Julio Rav lo contempla con embeleso porque algunos opinan que su mediocridad (en todo menos en fortuna y nariz) sólo es escudo de un gran talento diplomático. El presidente —de mediana estatura, mediano abdomen, mediana visión, mediano carácter y mediana inteligencia— mira la colmada platea, mira el estrado, mira el micrófono. Aspira: la resonante sibilancia es oída en todos los rincones. El público percibe que algo cambia, sin saber exactamente que se ha purificado el aire gracias a su ciclópea nariz, y están mejor dispuestos a escuchar. Entonces el presidente empieza a leer su importante discurso (que fue escrito por el encargado de prensa hace más de un mes, corregido por el encargado de publicidad y criticado por el director ejecutivo, corregido de nuevo y, recién en su cuarta versión, pasado al presidente que, tras su ejercicio nasal, encontró un par de términos comprometedores que debían ser sustituidos por otros menos comprometedores, de manera que volvió al encorvado jefe de prensa, quien buscó sinónimos y parónimos hasta dar con los que tranquilizaban los miedos del presidente, y el discurso aguado y aséptico fue pasado otra vez en limpio). Se cala los anteojos que extrae con elegancia de su bolsillo. Hace una prolija enumeración de autoridades en orden protocolar. Después historia a la Comulí, la Felalí (“nuestra querida rama continental”) y sus realizaciones. Da la bienvenida a los delegados que concurren a la trigésima Asamblea de Representantes y anticipa que de su labor surgirán decisiones de honda repercusión en la vida social, económica, política y cultural del continente.

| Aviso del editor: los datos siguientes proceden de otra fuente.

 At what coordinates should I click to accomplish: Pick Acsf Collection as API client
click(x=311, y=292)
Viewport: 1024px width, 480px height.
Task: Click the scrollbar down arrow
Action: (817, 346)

Los aplausos son recibidos con hidalga serenidad por el presidente de mediana estatura, mediano abdomen y mediana visión. Cierra la carpeta, devuelve los anteojos a su bolsillo cuidando que una patilla caiga afuera, hace una aspiración de despedida que limpia de nuevo el aire y gira hacia su butaca sabiendo que las restantes personalidades del estrado lo aguardan de pie para estrecharle la mano y expresar sus felicitaciones: ¡Muy bueno! ¡Muy valiente! ¡Conmovedor! Las cámaras de televisión registran el momento y los flashes encandilan el anfiteatro.